- [Task statement]:
Pictures should be omitted; restate word for word the lines from the one holding "Viewport: 533px width, 403px height." through the last line of the entries below.

- [Data shown]:

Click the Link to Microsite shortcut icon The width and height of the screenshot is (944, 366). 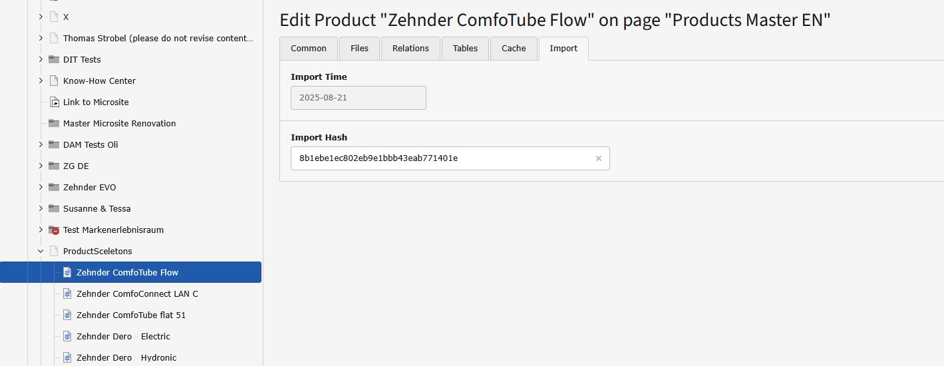point(54,102)
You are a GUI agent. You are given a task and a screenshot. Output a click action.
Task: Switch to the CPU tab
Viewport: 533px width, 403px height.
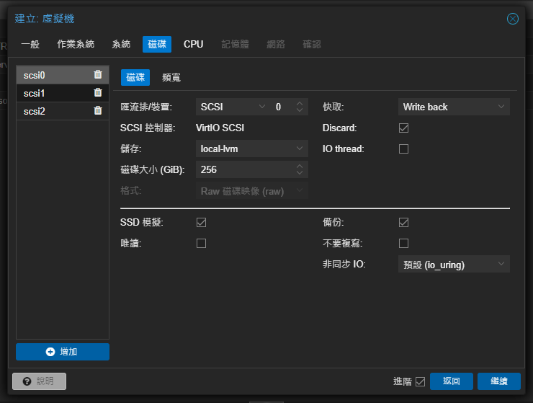[x=193, y=44]
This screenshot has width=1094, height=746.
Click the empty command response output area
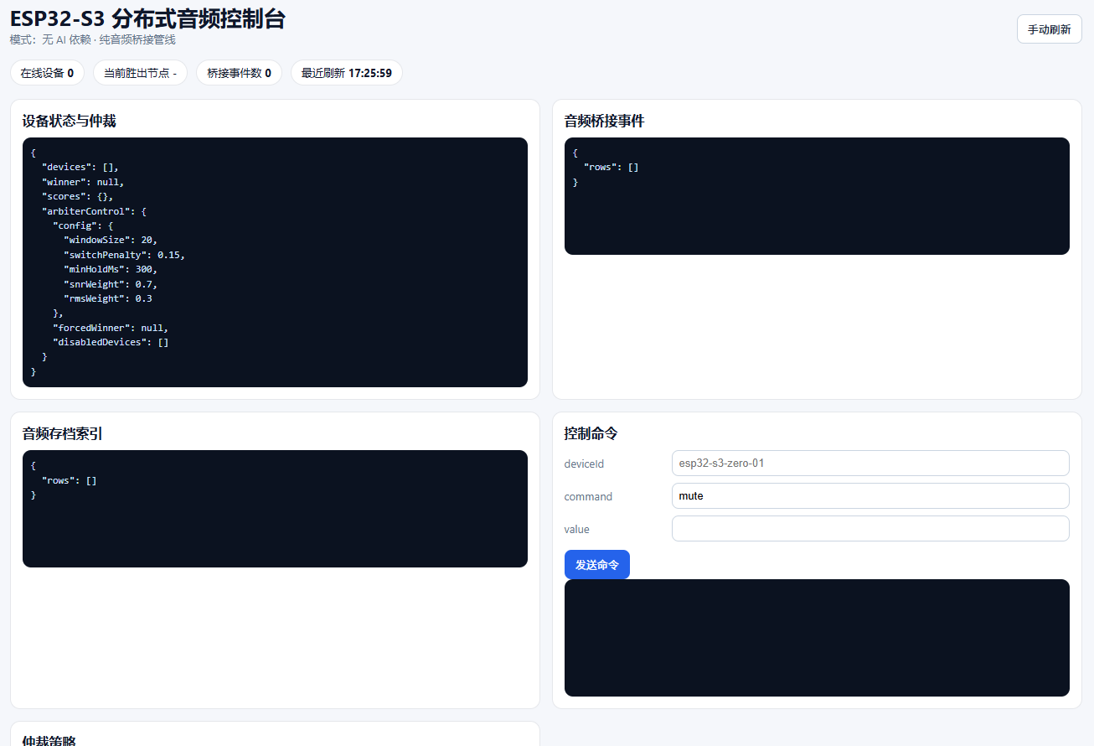pos(817,638)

- [Solution below]:
Viewport: 533px width, 403px height.
[x=193, y=44]
This screenshot has width=1094, height=746.
Click the empty command response output area
pos(817,638)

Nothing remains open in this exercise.